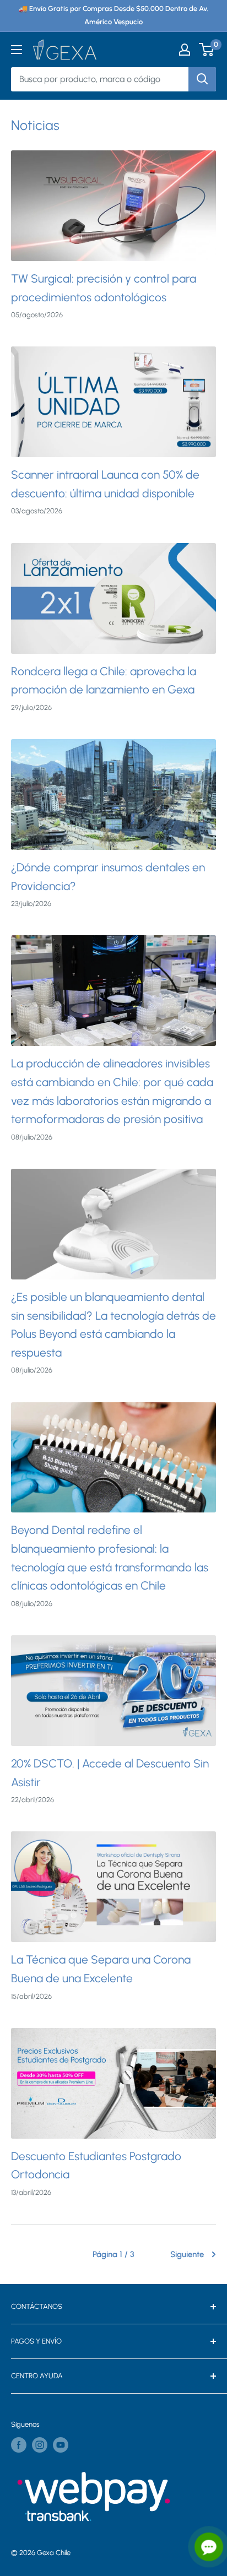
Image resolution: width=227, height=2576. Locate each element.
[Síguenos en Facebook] (18, 2445)
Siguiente (187, 2254)
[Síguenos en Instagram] (39, 2445)
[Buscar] (202, 79)
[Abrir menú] (16, 49)
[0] (207, 49)
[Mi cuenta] (184, 50)
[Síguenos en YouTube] (60, 2445)
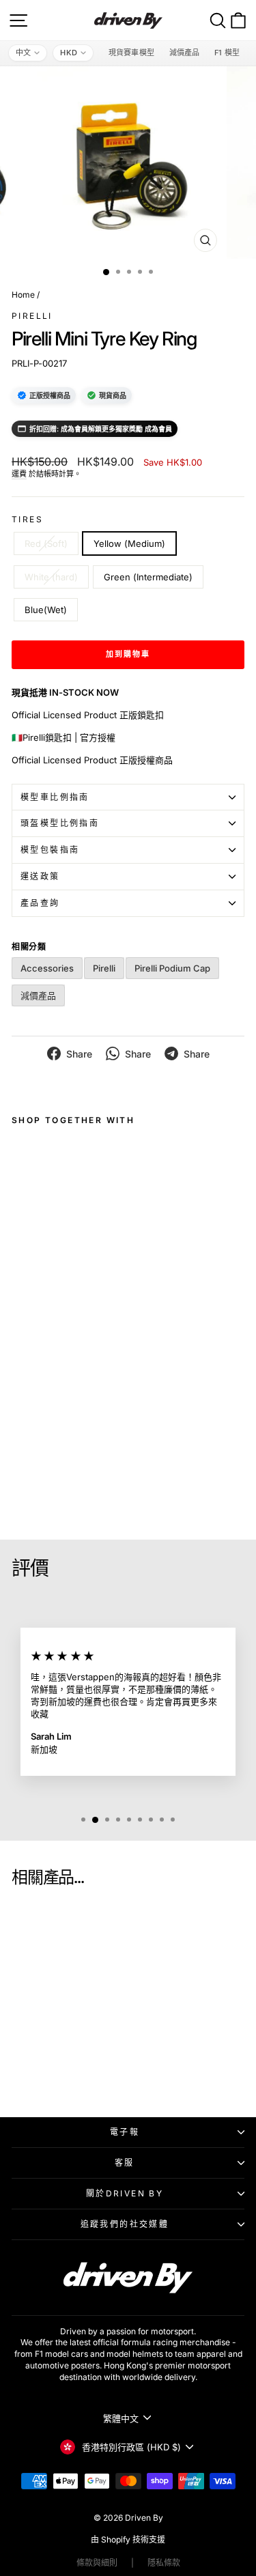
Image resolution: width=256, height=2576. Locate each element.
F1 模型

★ ★ ★ ★ ★ ★ ★

*Assignment*: Find the line containing "[Síguenos en Facebook] (18, 2445)", then extract it and every line after it to the end of the data above, exactly and nothing else, without pictures.

*Solution to this problem*:
[Síguenos en Facebook] (18, 2445)
Siguiente (187, 2254)
[Síguenos en Instagram] (39, 2445)
[Buscar] (202, 79)
[Abrir menú] (16, 49)
[0] (207, 49)
[Mi cuenta] (184, 50)
[Síguenos en YouTube] (60, 2445)
Image resolution: width=256, height=2576. Locate each element.
F1 模型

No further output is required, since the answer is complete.